§ Prompt A: Update the dataset rows starting at the line that has "at (296, 734)." and ending with the line that has "(276, 405).", replacing "screenshot" with "capture" and keeping everything else the same.
>> Begin Source extract
← Blog

Trust, rails and how we know it's right

Fount team··5 min read

Part 4 of the Marketer Graph series. Start with the overview, or read Part 3: turning marketing into a graph first.

A connected graph is only useful if the numbers coming off it can be trusted. This is how Quinley produces answers on rails, how every figure stays traceable, how we prove it is right, and how it keeps getting sharper.

Answers on traceable, trusted, governable rails

Fount operates in an industry built on trust and the careful pricing of risk. Insurers live and die by getting numbers right, by knowing what they can rely on and what they cannot, and by being able to show their working when a regulator, a reinsurer or a board asks how a figure was reached. A marketing system that plugs into that world cannot be a black box that hands over a confident number and asks to be taken on faith. It has to be trustworthy in the same way the rest of the business is held to account: every figure traceable to its source, every definition agreed rather than improvised, and every step something a marketer could defend if challenged. That is why the answer path runs on rails rather than on improvisation.

When it is finally time to produce a figure, Quinley does not hand improvised SQL to the warehouse. It runs a vetted definition. We hold these as models, each one a typed function from inputs to a table: the query lives in the graph with named, validated parameters rather than values pasted into a string, so a model can only be run with the inputs it declares and within the ranges it allows. Recipes compose several of those models into a whole report, binding one set of inputs once and threading it through every step. Each is versioned, so improving a definition writes a new version rather than quietly rewriting history, and every result comes back with its source tables and how fresh the underlying data is. Execution is read-only, and if one step of a report cannot be produced, that section comes back marked unavailable rather than confidently wrong, while the rest of the report still stands. Every figure also carries the definition and the source tables behind it, so any number can be followed back to exactly how it was produced. The freedom is in the question a marketer asks. The execution runs on rails.

So the question we started with runs quite differently now. When a marketer asks why the leads were down last month, the graph works through it: leads fell fourteen percent, the fall was concentrated in paid social, and inside paid social it sits in one channel where spend held flat but conversions dropped. It links that channel to the creative concept that had been carrying it, notes that the concept was paused on the twelfth against a ticket in Asana, and flags that the recut which replaced it was already showing fatigue. They get the chain of causes, the numbers behind each step, and the source for each one. Prime could already give the next person a head start, but only if someone had run that analysis and written it down first. The graph changes three things about that. The connections are now stored natively rather than worked out from context each time, so the chain above holds together on its own. It reaches across more of the picture, including the ad creative itself, which is vectorized so the concept and its performance sit in the same fabric as the numbers. And it stays live, so the next person benefits whether or not anyone remembered to save the work.
>> End Source extract
§ Prompt B: Carry the blog post on trusted, traceable marketing answers forward from where it ends.
>> Begin Supplied information
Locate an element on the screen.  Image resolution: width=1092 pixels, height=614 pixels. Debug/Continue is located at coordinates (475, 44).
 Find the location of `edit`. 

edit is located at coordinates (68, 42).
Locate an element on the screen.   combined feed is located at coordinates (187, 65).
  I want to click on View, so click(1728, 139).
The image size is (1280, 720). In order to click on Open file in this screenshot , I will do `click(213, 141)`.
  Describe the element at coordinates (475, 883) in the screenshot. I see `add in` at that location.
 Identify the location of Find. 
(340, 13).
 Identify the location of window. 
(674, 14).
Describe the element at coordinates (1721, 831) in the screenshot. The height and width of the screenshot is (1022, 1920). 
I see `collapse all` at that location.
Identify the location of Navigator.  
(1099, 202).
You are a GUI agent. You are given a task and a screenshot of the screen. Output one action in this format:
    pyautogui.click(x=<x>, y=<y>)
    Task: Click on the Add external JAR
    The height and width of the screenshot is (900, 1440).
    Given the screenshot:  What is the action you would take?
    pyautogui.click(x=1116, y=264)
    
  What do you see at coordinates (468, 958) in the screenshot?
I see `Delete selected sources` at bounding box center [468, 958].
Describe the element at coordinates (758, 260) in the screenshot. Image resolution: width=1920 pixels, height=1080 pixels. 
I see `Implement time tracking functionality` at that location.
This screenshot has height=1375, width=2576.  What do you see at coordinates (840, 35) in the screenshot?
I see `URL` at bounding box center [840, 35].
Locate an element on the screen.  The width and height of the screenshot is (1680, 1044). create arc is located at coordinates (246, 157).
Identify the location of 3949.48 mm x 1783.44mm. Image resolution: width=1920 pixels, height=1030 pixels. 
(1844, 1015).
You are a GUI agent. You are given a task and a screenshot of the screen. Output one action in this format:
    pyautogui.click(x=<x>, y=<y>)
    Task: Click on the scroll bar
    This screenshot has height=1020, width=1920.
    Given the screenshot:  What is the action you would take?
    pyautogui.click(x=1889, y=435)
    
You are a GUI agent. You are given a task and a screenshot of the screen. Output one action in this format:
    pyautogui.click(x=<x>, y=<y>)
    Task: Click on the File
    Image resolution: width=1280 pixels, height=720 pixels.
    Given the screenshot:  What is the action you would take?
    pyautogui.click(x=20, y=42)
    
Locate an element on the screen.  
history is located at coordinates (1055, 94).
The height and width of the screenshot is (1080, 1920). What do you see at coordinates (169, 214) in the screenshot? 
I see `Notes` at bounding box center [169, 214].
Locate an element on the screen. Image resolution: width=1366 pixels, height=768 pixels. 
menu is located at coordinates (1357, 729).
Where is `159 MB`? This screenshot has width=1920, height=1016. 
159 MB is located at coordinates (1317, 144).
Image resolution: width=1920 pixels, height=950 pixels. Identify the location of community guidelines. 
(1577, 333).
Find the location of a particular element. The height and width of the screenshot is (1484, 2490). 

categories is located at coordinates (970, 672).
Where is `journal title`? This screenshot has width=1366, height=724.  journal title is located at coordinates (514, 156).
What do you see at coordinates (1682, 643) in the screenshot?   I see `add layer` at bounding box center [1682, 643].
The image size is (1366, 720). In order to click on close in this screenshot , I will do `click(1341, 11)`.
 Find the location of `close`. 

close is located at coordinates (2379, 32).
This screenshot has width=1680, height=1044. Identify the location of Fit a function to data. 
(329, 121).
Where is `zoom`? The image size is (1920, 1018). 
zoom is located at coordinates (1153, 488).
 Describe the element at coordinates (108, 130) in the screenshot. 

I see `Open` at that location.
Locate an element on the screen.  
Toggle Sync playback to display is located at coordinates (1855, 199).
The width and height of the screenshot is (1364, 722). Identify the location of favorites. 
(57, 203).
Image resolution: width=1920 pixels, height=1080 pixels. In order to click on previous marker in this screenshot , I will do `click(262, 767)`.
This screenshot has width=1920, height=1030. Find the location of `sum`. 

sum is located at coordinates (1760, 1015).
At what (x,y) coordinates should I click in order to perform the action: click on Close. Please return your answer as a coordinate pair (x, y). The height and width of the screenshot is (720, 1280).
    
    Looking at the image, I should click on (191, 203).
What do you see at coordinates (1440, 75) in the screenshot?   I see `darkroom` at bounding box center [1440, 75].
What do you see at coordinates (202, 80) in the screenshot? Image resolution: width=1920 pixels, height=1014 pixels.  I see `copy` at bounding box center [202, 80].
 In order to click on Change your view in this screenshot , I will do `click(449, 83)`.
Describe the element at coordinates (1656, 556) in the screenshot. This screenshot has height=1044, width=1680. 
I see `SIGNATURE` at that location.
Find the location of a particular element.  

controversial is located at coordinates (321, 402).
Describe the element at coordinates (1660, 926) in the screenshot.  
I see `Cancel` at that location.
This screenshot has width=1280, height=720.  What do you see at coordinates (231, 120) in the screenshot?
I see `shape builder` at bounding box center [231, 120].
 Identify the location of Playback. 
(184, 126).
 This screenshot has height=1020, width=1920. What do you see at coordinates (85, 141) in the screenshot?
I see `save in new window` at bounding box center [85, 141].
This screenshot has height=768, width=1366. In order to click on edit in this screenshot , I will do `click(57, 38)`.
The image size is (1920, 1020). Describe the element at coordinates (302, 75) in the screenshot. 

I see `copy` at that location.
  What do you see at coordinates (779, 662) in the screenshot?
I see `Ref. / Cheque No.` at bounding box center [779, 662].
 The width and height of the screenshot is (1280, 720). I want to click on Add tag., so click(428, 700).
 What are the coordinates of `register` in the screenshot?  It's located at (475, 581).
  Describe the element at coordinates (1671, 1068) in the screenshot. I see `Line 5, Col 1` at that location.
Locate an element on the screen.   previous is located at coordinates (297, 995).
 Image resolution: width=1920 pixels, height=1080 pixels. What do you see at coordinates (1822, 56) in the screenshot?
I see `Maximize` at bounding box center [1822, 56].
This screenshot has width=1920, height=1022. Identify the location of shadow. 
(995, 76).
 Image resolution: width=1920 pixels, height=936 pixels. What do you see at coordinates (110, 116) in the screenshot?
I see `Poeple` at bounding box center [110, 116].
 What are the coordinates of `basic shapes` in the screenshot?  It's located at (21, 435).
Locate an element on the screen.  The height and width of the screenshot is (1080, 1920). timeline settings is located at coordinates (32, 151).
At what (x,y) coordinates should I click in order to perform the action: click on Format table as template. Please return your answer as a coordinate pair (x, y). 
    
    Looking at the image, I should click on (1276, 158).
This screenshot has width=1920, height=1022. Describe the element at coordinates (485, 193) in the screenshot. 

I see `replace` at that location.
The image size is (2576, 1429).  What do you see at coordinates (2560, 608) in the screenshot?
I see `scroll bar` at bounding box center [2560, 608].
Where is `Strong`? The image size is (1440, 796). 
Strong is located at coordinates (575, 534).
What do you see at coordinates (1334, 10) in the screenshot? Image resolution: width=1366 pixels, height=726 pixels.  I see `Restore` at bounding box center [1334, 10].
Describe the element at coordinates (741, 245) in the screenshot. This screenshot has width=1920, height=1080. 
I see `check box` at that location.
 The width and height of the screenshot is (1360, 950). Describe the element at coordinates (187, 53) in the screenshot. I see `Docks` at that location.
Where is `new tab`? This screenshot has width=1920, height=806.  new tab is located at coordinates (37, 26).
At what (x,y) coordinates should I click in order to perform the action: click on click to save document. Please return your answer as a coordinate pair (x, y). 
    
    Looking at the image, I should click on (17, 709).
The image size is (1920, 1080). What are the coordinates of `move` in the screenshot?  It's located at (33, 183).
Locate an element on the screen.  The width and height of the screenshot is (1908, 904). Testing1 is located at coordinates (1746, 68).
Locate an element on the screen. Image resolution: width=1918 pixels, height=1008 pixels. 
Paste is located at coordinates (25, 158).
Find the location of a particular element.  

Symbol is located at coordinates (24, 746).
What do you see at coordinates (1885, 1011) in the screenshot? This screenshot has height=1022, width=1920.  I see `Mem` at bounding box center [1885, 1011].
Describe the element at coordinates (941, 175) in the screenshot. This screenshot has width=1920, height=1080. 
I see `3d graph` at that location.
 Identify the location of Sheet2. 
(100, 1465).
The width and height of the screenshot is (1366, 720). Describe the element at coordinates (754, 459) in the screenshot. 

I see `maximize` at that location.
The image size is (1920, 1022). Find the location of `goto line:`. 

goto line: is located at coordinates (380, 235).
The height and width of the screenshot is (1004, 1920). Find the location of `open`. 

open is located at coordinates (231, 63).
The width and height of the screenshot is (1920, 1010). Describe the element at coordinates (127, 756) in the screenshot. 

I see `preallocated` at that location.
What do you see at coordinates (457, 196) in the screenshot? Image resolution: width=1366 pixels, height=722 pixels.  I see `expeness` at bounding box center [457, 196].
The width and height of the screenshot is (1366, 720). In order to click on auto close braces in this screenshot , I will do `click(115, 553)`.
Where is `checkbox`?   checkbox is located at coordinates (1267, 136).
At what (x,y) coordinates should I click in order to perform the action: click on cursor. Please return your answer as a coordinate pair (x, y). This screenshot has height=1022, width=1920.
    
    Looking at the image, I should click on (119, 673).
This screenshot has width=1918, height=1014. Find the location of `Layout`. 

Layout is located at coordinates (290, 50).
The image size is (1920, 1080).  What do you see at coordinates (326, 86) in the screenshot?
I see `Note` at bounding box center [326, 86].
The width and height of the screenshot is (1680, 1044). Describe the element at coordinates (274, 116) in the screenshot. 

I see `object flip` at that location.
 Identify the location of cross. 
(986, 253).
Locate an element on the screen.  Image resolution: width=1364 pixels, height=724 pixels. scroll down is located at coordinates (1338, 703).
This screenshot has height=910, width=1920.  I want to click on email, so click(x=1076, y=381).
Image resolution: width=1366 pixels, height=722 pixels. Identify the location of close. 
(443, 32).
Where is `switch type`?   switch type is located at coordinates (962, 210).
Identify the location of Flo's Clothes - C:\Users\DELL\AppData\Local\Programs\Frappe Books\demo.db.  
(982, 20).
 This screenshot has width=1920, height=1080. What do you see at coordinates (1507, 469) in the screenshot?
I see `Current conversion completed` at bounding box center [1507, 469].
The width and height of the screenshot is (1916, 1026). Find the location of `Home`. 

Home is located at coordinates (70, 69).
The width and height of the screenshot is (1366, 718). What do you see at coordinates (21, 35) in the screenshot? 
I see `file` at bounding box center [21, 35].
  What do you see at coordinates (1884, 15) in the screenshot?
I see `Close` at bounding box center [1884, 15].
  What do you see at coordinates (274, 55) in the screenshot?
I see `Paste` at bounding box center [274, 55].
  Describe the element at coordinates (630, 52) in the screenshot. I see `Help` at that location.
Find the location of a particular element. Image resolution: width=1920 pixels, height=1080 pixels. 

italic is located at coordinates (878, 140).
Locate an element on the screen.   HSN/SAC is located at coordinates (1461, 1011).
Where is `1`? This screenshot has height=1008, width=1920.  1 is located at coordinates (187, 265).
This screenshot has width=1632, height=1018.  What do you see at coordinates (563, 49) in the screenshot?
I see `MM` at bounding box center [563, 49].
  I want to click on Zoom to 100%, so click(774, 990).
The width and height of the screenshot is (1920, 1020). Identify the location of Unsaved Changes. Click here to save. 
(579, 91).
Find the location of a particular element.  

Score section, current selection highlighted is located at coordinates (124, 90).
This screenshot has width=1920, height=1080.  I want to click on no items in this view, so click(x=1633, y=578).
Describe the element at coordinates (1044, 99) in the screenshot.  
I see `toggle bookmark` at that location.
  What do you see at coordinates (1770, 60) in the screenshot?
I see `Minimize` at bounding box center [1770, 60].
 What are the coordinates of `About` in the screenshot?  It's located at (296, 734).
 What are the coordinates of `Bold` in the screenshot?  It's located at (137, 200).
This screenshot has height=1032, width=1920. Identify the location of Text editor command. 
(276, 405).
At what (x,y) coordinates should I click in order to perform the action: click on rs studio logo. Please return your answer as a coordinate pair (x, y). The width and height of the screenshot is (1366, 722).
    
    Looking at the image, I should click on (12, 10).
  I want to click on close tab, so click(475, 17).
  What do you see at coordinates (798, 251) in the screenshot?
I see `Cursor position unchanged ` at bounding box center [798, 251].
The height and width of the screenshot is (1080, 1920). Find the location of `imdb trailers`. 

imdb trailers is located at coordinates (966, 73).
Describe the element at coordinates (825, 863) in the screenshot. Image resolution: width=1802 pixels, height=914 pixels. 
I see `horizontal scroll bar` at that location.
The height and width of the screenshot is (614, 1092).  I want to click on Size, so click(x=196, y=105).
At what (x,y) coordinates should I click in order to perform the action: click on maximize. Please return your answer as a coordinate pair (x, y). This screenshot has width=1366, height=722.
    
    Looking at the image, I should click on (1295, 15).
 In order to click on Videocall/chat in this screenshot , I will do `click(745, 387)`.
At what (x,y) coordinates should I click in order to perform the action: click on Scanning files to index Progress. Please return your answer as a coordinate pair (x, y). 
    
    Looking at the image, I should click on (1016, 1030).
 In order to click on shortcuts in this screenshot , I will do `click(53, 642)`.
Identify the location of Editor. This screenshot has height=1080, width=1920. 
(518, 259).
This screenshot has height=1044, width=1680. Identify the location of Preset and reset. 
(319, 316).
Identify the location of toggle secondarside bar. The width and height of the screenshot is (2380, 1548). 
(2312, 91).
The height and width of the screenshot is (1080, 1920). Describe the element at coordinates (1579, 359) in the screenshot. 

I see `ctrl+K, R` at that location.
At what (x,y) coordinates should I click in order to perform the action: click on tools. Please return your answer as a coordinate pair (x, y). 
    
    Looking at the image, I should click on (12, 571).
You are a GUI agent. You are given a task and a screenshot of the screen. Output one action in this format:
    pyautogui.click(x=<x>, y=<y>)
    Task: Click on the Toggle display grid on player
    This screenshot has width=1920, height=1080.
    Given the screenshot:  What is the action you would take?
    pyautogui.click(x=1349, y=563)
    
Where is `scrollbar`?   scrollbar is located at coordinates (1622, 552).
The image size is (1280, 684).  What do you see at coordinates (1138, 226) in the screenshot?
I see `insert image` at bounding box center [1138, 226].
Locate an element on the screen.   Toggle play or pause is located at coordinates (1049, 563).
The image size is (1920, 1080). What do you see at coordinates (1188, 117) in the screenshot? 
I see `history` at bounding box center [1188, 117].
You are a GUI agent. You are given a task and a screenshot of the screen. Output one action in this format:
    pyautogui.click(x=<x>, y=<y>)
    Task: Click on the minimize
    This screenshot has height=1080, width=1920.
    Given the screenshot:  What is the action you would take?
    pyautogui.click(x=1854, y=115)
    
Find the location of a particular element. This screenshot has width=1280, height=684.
>> End Supplied information
§ Expected answer A:
 What are the coordinates of `About` in the capture?  It's located at (296, 734).
 What are the coordinates of `Bold` in the capture?  It's located at (137, 200).
This capture has height=1032, width=1920. Identify the location of Text editor command. 
(276, 405).

§ Expected answer B:
How we know it works

All of this only matters if a marketer can stand behind the number when someone above them asks where it came from. A recommendation that cannot be defended is worse than no recommendation at all, so we hold the system to a hard standard. We do not check Quinley's answers against figures we typed in by hand, because hand-typed figures are prone to human error and go stale. Instead, each test carries a piece of reference logic that we run against the warehouse and/or documents embedded into the Fount platform at the moment of grading to work out the correct answer right then, we run the agent, and we compare the two. Every test runs twice, once with the graph switched on and once with it switched off, which is the measurement that actually justifies the whole project. On our hardest cases, the ones built around exactly the confusions that produce plausible wrong answers, a deliberately small model answered four of seven correctly with the graph and none at all without it. And the cases are not invented for the test, they are drawn from a real corpus of around four hundred customer sessions, so the traps we check against are the traps marketers actually hit. The point of all of it is simple: when a marketer carries the number into a meeting, it holds up because it can clearly be evidenced.

This is the same loop that took AI from autocomplete to writing real software. The coding assistants got good not because the models simply got smarter, but because they stopped trusting plausible-looking output and started running it: write the code, run the tests and the type-checker, read the failures, fix them. We do the equivalent for marketing. The reference logic is our test suite, the warehouse is the thing it runs against, and a number that does not reconcile is a failing test, caught before it ever reaches the marketer. Marketing analytics has never had that loop. It does now.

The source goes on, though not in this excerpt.